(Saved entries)
####

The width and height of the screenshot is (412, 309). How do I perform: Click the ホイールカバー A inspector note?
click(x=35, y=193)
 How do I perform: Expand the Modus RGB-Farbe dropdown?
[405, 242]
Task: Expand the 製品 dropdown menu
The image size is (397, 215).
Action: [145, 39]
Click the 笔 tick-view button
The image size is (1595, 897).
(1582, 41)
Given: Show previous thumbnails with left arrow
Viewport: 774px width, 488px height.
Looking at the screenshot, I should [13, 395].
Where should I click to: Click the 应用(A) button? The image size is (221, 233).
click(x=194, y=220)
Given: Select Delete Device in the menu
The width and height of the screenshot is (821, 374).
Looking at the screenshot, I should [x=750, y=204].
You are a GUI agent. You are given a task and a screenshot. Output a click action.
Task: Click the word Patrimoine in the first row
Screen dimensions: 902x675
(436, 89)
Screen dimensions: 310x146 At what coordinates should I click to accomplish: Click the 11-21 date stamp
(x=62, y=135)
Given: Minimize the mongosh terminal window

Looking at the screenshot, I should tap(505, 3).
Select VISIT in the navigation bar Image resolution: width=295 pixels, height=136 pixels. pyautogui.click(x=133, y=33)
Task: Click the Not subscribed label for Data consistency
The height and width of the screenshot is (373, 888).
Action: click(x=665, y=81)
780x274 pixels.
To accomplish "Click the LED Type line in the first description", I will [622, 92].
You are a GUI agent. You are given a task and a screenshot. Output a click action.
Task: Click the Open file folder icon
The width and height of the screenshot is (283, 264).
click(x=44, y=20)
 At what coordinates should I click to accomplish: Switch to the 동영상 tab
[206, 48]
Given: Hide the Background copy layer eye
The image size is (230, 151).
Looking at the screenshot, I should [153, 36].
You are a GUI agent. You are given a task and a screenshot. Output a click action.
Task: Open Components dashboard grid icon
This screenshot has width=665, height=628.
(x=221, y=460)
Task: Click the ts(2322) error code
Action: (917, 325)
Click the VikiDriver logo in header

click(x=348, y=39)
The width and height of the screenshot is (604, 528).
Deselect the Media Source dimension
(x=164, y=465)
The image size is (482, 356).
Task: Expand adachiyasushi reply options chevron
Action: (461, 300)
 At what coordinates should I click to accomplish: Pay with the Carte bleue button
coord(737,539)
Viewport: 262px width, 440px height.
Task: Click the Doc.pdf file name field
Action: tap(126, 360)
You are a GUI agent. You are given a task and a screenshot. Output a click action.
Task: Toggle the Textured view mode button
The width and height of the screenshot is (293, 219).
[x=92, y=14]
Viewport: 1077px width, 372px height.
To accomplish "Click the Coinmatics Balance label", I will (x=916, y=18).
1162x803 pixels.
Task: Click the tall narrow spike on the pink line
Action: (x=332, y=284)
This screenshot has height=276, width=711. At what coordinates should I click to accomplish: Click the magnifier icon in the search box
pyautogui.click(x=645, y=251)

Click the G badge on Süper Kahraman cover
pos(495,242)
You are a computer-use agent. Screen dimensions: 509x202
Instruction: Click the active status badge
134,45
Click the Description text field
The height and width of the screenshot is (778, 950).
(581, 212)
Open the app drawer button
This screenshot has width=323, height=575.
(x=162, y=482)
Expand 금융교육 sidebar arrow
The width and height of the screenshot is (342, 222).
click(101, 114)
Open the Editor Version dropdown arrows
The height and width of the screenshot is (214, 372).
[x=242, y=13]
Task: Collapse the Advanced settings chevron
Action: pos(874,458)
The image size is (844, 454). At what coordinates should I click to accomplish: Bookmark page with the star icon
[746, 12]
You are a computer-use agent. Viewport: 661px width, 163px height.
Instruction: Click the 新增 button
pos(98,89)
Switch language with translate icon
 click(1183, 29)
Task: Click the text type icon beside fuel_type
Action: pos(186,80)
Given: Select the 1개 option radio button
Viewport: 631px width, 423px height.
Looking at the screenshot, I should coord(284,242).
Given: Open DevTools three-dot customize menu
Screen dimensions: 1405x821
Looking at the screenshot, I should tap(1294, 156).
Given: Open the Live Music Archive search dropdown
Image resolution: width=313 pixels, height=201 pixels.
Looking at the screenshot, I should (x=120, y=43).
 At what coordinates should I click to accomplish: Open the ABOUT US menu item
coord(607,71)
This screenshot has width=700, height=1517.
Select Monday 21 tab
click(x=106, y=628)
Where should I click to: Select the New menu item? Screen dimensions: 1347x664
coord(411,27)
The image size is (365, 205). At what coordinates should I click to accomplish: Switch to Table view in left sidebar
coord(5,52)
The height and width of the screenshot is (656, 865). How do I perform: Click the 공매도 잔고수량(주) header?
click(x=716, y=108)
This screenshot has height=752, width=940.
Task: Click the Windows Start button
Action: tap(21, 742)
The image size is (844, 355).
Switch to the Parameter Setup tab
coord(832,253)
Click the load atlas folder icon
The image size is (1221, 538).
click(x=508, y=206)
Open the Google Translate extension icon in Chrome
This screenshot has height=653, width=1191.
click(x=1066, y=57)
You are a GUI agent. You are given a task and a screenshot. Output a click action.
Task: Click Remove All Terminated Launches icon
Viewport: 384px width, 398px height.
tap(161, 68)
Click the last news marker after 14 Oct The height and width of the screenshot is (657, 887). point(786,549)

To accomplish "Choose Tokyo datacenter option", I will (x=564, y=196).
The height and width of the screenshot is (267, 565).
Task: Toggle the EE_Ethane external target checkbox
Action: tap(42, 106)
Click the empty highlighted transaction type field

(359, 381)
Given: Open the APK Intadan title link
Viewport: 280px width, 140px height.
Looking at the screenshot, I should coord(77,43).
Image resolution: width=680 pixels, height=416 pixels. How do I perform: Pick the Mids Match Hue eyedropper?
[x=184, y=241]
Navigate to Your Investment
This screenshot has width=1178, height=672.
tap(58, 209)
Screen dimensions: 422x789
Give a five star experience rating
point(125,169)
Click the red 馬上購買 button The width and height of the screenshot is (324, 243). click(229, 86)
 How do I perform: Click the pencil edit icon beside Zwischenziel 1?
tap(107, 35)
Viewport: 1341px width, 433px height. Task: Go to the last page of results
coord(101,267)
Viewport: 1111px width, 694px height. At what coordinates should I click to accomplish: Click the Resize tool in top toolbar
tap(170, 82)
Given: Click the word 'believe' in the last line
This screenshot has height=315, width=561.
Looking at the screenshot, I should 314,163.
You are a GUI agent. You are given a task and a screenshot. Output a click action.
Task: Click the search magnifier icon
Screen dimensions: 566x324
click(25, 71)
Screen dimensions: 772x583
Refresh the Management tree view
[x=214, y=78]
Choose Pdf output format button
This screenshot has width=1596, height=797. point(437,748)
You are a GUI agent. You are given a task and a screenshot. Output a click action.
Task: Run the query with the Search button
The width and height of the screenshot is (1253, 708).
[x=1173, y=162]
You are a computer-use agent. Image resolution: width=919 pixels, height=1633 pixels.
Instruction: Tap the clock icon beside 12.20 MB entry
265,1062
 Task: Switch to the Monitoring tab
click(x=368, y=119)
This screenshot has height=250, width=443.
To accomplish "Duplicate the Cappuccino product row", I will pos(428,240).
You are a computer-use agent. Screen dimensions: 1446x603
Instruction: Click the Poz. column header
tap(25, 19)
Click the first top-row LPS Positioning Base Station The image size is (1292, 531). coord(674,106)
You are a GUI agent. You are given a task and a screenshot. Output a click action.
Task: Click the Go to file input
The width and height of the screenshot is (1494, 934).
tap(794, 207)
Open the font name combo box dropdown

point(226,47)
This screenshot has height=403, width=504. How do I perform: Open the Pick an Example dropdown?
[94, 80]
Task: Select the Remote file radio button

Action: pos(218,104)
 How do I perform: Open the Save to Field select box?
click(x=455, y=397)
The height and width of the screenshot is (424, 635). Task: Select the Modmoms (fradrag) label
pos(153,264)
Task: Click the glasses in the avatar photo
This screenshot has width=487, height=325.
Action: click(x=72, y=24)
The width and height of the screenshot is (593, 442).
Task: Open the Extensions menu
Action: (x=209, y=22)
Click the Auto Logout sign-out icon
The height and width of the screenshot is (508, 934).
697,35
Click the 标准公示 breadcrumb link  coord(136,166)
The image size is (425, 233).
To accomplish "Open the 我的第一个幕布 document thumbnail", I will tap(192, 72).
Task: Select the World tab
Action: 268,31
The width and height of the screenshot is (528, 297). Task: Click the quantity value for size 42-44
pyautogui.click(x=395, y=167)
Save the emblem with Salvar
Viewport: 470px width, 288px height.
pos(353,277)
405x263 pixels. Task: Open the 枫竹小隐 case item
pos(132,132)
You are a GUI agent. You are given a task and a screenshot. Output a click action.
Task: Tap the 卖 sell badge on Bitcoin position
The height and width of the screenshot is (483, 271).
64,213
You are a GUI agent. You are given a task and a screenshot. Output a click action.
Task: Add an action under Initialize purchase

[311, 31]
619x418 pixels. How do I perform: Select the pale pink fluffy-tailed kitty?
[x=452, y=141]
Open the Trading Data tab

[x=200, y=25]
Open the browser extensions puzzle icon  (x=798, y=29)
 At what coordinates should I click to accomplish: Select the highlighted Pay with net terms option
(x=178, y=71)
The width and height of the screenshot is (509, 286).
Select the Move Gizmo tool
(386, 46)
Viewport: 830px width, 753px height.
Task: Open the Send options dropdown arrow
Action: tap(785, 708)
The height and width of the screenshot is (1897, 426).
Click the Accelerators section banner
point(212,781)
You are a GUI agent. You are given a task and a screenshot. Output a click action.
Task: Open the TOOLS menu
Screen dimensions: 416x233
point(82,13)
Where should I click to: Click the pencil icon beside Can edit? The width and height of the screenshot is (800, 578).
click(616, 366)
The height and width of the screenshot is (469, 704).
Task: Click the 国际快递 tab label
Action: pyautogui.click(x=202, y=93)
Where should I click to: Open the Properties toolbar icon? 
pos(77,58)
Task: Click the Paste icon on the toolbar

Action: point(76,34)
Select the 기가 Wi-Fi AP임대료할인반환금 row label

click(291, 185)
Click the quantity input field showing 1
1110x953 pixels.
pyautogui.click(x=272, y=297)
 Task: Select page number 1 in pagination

####

**Try it:** Within the data, tally each line containing the string "input". Answer with the number by itself.

**Task answer:** 2